Reeves acknowledges that government borrowing has already reached its limits and is unrepentant about finding ways around prudence, transparency and accountability. In her Mais speech, she outlined how she will emulate the EU’s off-balance sheet PFI-style lending, known as InvestEU, so that debt lurks in the shadows rather than in plain sight. It is consistent with Labour’s ambition to rejoin the EU and will result in the same sub-optimal levels of economic growth.

Reeves went on to explain how net zero provides all the justification needed for higher spending, which she and Labor are committed to. Pension funds will be ordered to deploy their investments to back the net-zero infrastructure that will further expand state control over our economy – regardless of the damage to pension returns in the future.

To achieve this cocktail of excessive state spending and centralized regulation, Reeves also promises to create new unaccountable institutions – yet more quangos and agencies for Labor’s nomenklatura, whose loyalty and secrecy are bought with eye-watering, taxpayer-funded salaries and pensions.

Although taxes will have to go up – but no new details have been given that could be decoded – a large part of the bill will be presented not to us, but to the generations of the future, and especially to our grandchildren, to whom can be asked whether they accept the law. burden. It’s packaged and presented as ‘securenomics’, but that’s the economic devastation it risks, there’s nothing certain about it, and where it is economic it’s just about avoiding telling the truth.
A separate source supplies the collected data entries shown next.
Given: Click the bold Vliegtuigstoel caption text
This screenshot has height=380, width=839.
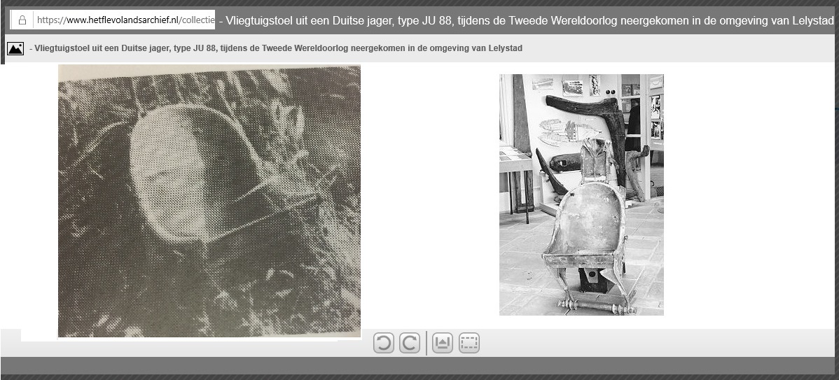Looking at the screenshot, I should coord(275,48).
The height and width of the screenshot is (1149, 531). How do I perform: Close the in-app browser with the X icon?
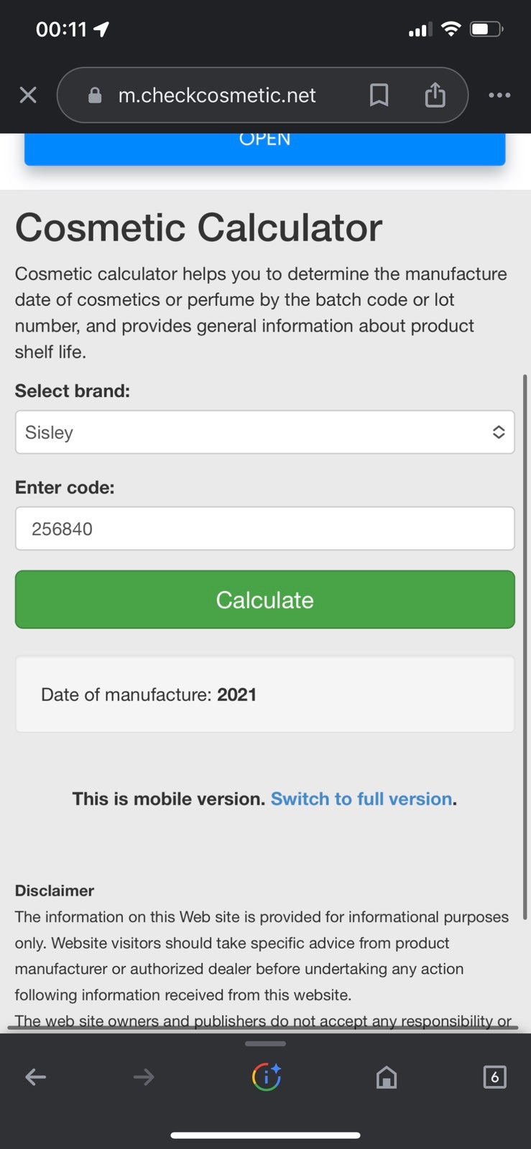click(x=28, y=95)
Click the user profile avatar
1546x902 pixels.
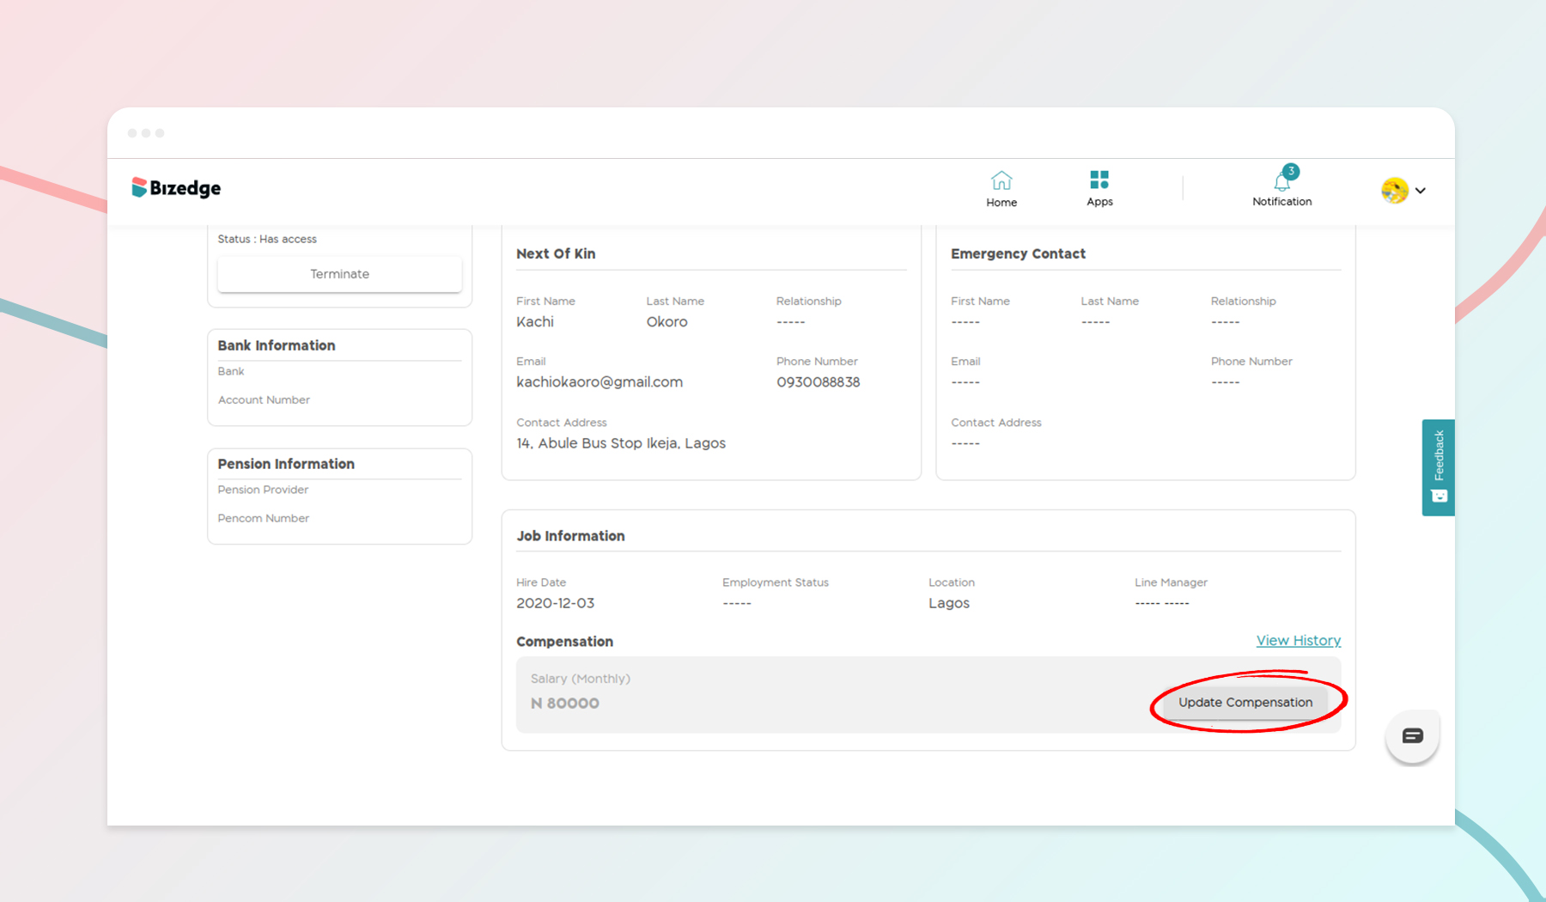coord(1394,190)
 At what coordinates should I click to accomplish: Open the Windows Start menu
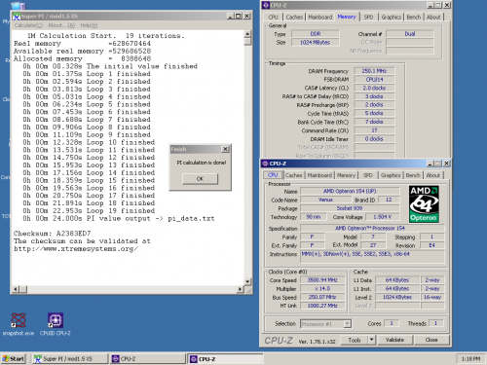(x=14, y=358)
So there we have it. While Labor will continue to avoid admitting its real intentions, the direction it wants to take is clear and the means to achieve it are already known. Clear journalists have less than six weeks to ask the right questions and then, no doubt, further question the ambiguous answers until we get to the truth.

Labor speaks, deliberates and issues orders through political figures. Fortunately, Bob Lyddon has cracked Labour’s riddle code.